### EXCERPT:
═══

That would not only have had monetary worth but also personal value to me. My father knew the McSpaddens well and often drove Will Rogers to off-ranch obligations he had when he returned home. That was before Daddy worked the oil fields and became a veterinarian, first in private practice and then with the U.S. Department of Agriculture. Daddy had been born in Chelsea, where Clem kept an office in retirement and from which most of the items not retained by his family came. I had my eye on some spurs with the initials CM on them, but I don’t have a horse, and they might not fit our décor.

I don’t need spurs to remember Clem. I have my battered, been-through-the-washer Social Security card. He died in 2008 from cancer at age 82, and his wife, Donna, died in 2020, which is the reason that Chupps has been auctioning parts of their estate. What Clem McSpadden left me might not fit into any of the lots. It is a lifetime interest in the political process, something I witnessed long before I became journalist who would ended a more than 40-year career by writing editorials and a weekly column for the Akron Beacon Journaleditorial page, which is a long way from Nowata, Oklahoma.

It was, I think, 1958—I’m not quite sure of the year or exact date—when Clem gave two kids from Nowata, Steve Lieb and me, the opportunity to serve as pages in the Oklahoma Senate. We carried messages from one Senate office to another and onto the floor of the Senate chamber, because, I guess, they had not yet heard of the Internet, email and text messaging. If I have the year 1958 correct, I deduced it from a two-paragraph item in the then Nowata Daily Star. The yellowed clipping announcing that Steve and Steve were pages, was among others from that year in a scrapbook that Mama kept of her only child. I would have been 12 years old, which seems young to be flitting about the State Capitol in Oklahoma’s largest city and capitalbut then, Mama prized and taught independence. (Right up until I became a little too independent for her taste; read more about that in Football, Fast Friends, and Small Towns.)

To work in this big-boy job for which Little Stevie would be paid money that would be reported to the Internal Revenue Service, I had to have a Social Security number. It did not matter that the position was mostly educational and ceremonial and lasted for only a week. Rules are rules. I’m sure Clem or one of his better paid (than pages), older staff members explained this to us. So Steve Lieb and I filled out the forms to receive the number that will follow us till death us do part.

I can’t, of course, share that number with you because I don’t know you and you might try to steal my identity, though heaven knows why anyone would want it. I’m nobody. I am, though, the only person with the number I received before returning to Nowata Junior High. But for Clem, I might not have it and be able to recite it so readily even though I have gotten old and cannot seem to remember what I ate for dinner last night.

Mama and Daddy had been dragging me with them to the polls so they could vote for Clem McSpadden since at least 1954 when he first won an Oklahoma Senate seat from one of the two Senate districts he served over 18 years, including two terms as Senate president pro tempore. Even after he left politics, he remained a part of it as a legislative consultant and lobbyist. I’m not sure what his Uncle Will would have thought about Clem’s political and post-political career, given his stinging criticism of the profession, but I do think he would have appreciated his great nephew’s ability to use the English language in comparing his life’s most important pieces—rodeo and politics. Clem sounded like Uncle Will when quoted by the Tulsa World as observing that  “there’s an amazing correlation between the two arenas, in that there is bull in each profession.”

That’s no bull, and neither is what Clem Rogers McSpadden left behind, and I do not mean the memorabilia that Chupps has been auctioning off to the highest online bidders. Roads and buildings are named after him in my neck of Oklahoma, and he was awarded practically every rodeo honor anyone ever conceived. No one will forget Clem and certainly not me as long as people keep asking for my Social Security number.

═══

### DATASET EXTRACT:
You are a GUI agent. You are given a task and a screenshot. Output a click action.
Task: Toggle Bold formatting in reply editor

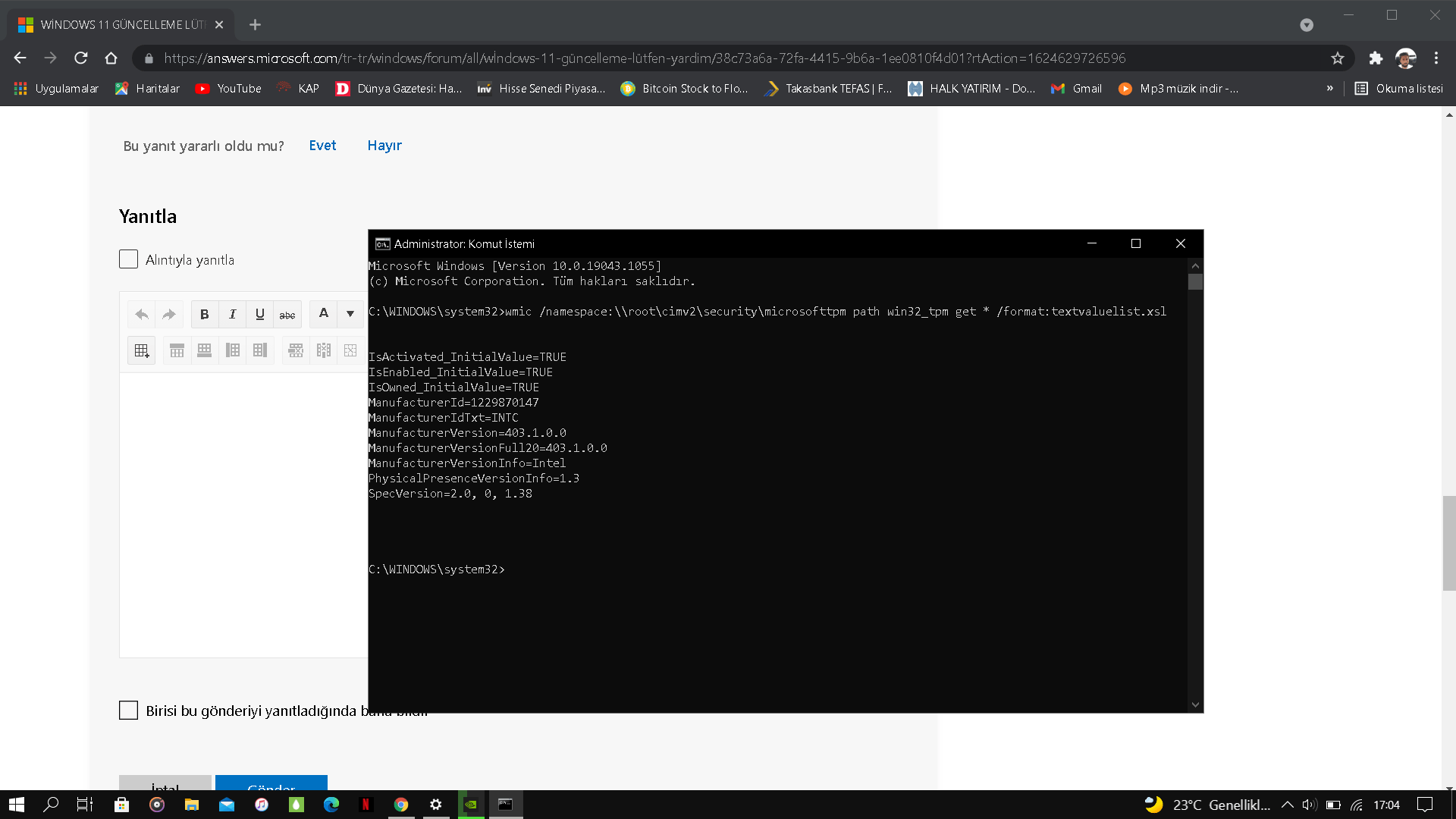204,314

═══

### TASKS TO CARRY OUT:
**a)** In the Clem McSpadden excerpt, who drove Will Rogers to off-ranch obligations when he returned home?
**b)** Duplicate the part of the Clem McSpadden excerpt between "I don’t need" and "from Nowata, Oklahoma.", inclusive.

### ANSWERS FOR THE TASKS:
**a)** The writer's father did.

**b)**
I don’t need spurs to remember Clem. I have my battered, been-through-the-washer Social Security card. He died in 2008 from cancer at age 82, and his wife, Donna, died in 2020, which is the reason that Chupps has been auctioning parts of their estate. What Clem McSpadden left me might not fit into any of the lots. It is a lifetime interest in the political process, something I witnessed long before I became journalist who would ended a more than 40-year career by writing editorials and a weekly column for the Akron Beacon Journaleditorial page, which is a long way from Nowata, Oklahoma.